**Data items**:
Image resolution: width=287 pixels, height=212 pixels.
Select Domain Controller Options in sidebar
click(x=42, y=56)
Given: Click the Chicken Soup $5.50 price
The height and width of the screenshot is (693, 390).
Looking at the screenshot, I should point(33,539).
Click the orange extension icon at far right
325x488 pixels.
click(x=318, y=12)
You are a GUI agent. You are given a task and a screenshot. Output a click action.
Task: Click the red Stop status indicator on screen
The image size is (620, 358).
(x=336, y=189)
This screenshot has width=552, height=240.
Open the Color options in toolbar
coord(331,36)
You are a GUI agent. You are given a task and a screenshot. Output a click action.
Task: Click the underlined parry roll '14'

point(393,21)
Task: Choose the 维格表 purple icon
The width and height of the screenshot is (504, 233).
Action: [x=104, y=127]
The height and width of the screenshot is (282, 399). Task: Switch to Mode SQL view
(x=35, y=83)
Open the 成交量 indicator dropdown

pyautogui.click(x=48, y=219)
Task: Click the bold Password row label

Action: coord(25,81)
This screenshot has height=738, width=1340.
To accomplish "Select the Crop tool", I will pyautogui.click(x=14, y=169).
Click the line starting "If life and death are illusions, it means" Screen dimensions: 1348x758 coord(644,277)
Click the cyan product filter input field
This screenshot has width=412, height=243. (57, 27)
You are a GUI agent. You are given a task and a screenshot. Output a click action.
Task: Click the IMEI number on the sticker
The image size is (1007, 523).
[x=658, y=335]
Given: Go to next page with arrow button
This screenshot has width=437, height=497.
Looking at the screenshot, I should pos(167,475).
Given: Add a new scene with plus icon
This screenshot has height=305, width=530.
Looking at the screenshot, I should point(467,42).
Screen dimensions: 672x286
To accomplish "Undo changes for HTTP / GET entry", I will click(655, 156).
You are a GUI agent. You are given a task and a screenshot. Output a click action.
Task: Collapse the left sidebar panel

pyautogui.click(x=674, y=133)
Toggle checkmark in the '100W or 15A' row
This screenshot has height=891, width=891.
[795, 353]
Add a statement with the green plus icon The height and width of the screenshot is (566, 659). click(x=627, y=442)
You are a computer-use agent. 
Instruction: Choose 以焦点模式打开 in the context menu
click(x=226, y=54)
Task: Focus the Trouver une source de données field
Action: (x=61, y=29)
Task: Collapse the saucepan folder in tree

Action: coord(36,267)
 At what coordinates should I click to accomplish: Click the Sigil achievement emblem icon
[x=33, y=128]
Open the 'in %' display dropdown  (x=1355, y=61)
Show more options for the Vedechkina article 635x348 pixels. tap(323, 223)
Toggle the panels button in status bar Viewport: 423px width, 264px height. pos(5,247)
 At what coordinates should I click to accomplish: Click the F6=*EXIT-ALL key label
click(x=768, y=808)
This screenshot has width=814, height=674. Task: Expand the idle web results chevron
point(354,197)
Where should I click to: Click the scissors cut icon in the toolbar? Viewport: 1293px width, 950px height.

**BRIEF**: Reproduce the records exactly, keeping every line.

**ANSWER SECTION**:
Image resolution: width=287 pixels, height=212 pixels.
Select Domain Controller Options in sidebar
click(x=42, y=56)
Given: Click the Chicken Soup $5.50 price
The height and width of the screenshot is (693, 390).
Looking at the screenshot, I should point(33,539).
Click the orange extension icon at far right
325x488 pixels.
click(x=318, y=12)
You are a GUI agent. You are given a task and a screenshot. Output a click action.
Task: Click the red Stop status indicator on screen
The image size is (620, 358).
(x=336, y=189)
This screenshot has width=552, height=240.
Open the Color options in toolbar
coord(331,36)
You are a GUI agent. You are given a task and a screenshot. Output a click action.
Task: Click the underlined parry roll '14'

point(393,21)
Task: Choose the 维格表 purple icon
The width and height of the screenshot is (504, 233).
Action: [x=104, y=127]
The height and width of the screenshot is (282, 399). Task: Switch to Mode SQL view
(x=35, y=83)
Open the 成交量 indicator dropdown

pyautogui.click(x=48, y=219)
Task: Click the bold Password row label

Action: coord(25,81)
This screenshot has height=738, width=1340.
To accomplish "Select the Crop tool", I will pyautogui.click(x=14, y=169).
Click the line starting "If life and death are illusions, it means" Screen dimensions: 1348x758 coord(644,277)
Click the cyan product filter input field
This screenshot has width=412, height=243. (57, 27)
You are a GUI agent. You are given a task and a screenshot. Output a click action.
Task: Click the IMEI number on the sticker
The image size is (1007, 523).
[x=658, y=335]
Given: Go to next page with arrow button
This screenshot has width=437, height=497.
Looking at the screenshot, I should pos(167,475).
Given: Add a new scene with plus icon
This screenshot has height=305, width=530.
Looking at the screenshot, I should point(467,42).
Screen dimensions: 672x286
To accomplish "Undo changes for HTTP / GET entry", I will click(655, 156).
You are a GUI agent. You are given a task and a screenshot. Output a click action.
Task: Collapse the left sidebar panel

pyautogui.click(x=674, y=133)
Toggle checkmark in the '100W or 15A' row
This screenshot has height=891, width=891.
[795, 353]
Add a statement with the green plus icon The height and width of the screenshot is (566, 659). click(x=627, y=442)
You are a computer-use agent. 
Instruction: Choose 以焦点模式打开 in the context menu
click(x=226, y=54)
Task: Focus the Trouver une source de données field
Action: (x=61, y=29)
Task: Collapse the saucepan folder in tree

Action: coord(36,267)
 At what coordinates should I click to accomplish: Click the Sigil achievement emblem icon
[x=33, y=128]
Open the 'in %' display dropdown  (x=1355, y=61)
Show more options for the Vedechkina article 635x348 pixels. tap(323, 223)
Toggle the panels button in status bar Viewport: 423px width, 264px height. pos(5,247)
 At what coordinates should I click to accomplish: Click the F6=*EXIT-ALL key label
click(x=768, y=808)
This screenshot has width=814, height=674. Task: Expand the idle web results chevron
point(354,197)
Where should I click to: Click the scissors cut icon in the toolbar? Viewport: 1293px width, 950px height.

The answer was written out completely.